Akhmetov (Donetsk, 1966) is the son of a Donetsk coal miner. There he was born, lived and built his fortune. From absolute poverty, he managed to train himself in Economic Sciences and began purchasing mining assets during the privatization era of the 1990s in Ukraine. Little by little he rose to be the owner of one of the most important holding companies in Europe, System Capital Management (SCM). His businesses span telecommunications, engineering, finance, real estate, transportation and retail, as well as his love club. In 2020 he boasted of owning the most expensive mansion in the world, Villa Les Cedres, located in Saint-Jean-Cap-Ferrat, on the French Riviera, for which he paid 200 million euros.

A man with his power also had a lot of weight in the country's politics, but as a member of the Party of Regions of the Russophile Viktor Yanukovych, today wanted and captured for high treason.
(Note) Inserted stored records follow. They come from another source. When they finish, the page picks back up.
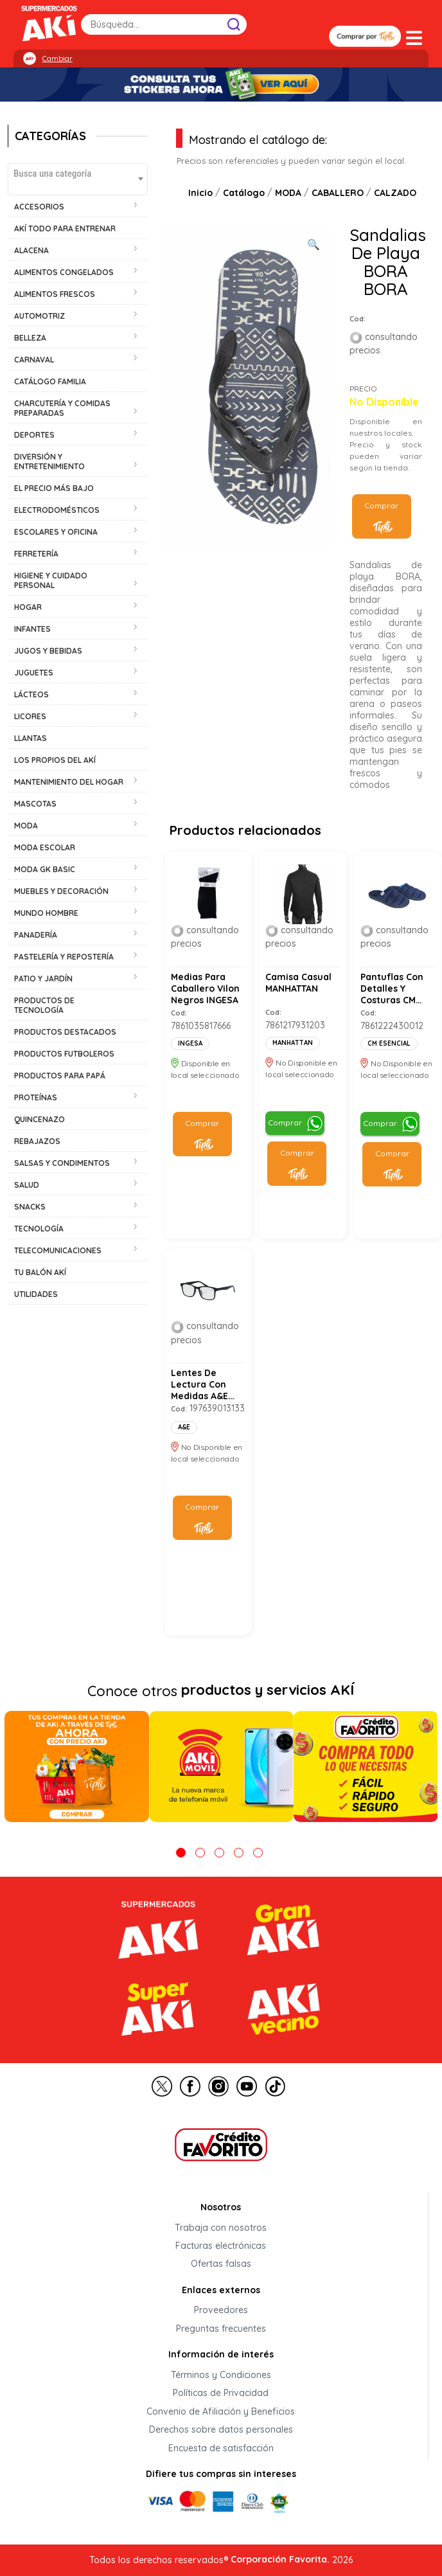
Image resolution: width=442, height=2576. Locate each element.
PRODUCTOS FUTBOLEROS (64, 1054)
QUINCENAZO (39, 1119)
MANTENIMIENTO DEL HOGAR (68, 782)
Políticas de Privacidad (221, 2393)
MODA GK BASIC (44, 869)
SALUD (26, 1185)
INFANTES (32, 629)
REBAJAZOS (37, 1141)
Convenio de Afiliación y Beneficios (220, 2411)
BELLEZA (30, 338)
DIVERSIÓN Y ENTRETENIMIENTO (49, 461)
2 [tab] (200, 1852)
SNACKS (30, 1207)
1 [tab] (181, 1852)
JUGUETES (33, 672)
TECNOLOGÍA (39, 1228)
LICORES (30, 716)
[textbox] (77, 173)
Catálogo (244, 193)
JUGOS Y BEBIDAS (48, 651)
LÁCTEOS (31, 694)
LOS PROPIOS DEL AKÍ (55, 760)
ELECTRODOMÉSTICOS (57, 510)
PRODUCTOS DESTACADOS (65, 1032)
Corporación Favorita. (280, 2559)
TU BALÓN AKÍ (40, 1272)
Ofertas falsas (221, 2264)
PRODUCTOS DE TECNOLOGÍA (44, 1005)
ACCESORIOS (39, 206)
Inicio (200, 193)
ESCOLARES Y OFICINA (56, 532)
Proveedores (221, 2310)
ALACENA (31, 250)
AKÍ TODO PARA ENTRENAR (65, 228)
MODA (26, 825)
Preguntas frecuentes (221, 2328)
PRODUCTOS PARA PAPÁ (59, 1075)
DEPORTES (34, 435)
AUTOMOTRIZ (39, 316)
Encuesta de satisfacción (221, 2448)
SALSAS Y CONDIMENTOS (62, 1163)
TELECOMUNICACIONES (58, 1250)
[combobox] (78, 179)
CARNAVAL (34, 359)
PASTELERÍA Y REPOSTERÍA (64, 957)
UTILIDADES (36, 1294)
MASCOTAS (35, 804)
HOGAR (28, 607)
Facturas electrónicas (220, 2245)
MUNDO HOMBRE (46, 913)
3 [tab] (219, 1852)
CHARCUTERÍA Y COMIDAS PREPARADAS (62, 408)
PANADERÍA (35, 935)
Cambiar (57, 58)
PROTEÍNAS (35, 1097)
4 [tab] (238, 1852)
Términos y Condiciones (221, 2375)
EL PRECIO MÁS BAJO (54, 488)
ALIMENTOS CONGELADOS (64, 272)
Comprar (381, 505)
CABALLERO (338, 193)
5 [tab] (258, 1852)
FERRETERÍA (36, 554)
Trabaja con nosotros (221, 2227)
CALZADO (395, 193)
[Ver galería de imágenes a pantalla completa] (313, 243)
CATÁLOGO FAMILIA (50, 381)
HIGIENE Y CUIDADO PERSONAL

After the outbreak of war, Akhmetov decided to support the unity of Ukraine and declared Vladimir Putin a war criminal, although Zelensky initially doubted whether he would carry out a coup in favor of the Russians. Once defined, he has dedicated himself to the defense of his country, making financial contributions of millions of euros, both in humanitarian aid and in support of the Ukrainian armed forces, for which he has even built portable war shelters. In fact, the sale of Mudrik to Chelsea served to donate 25 million more.

This safeguarding of his country has earned him a direct confrontation with Russia, which has confiscated all his assets and businesses in the country. Akhmetov has counterattacked with a lawsuit against the Kremlin before the European Court of Human Rights for losses he claims amounted to between $17 billion and $20 billion as a result of the bombing of his steel factories in Mariupol.

The influence of this magnate, turned warlord, has gone beyond the economic. In the most dramatic moments he managed to mobilize a veritable army of workers to provide help in several cities. In Mariupol he organized thousands of steelworkers to restore order. These, along with the miners, were deployed in five cities, including Donetsk, although they did not manage to gain control in all of them.

Meanwhile, and always without leaving Ukraine, it has continued to finance a team that FIFA has stripped of its players via decree (the club has sued the international organization for this decision). Footballers like David Neres, Marcos Antonio or Teté left free or at below their price. The commitment to Brazilian players, implemented by Mircea Lucescu and which led them to shine in the Champions League, is little by little returning to the club. The winger Pedrinho and the 18-year-old attackers Newerton, from São Paulo, and Eguinaldo, from Vasco da Gama, have brought the samba back to the Champions League canarinha.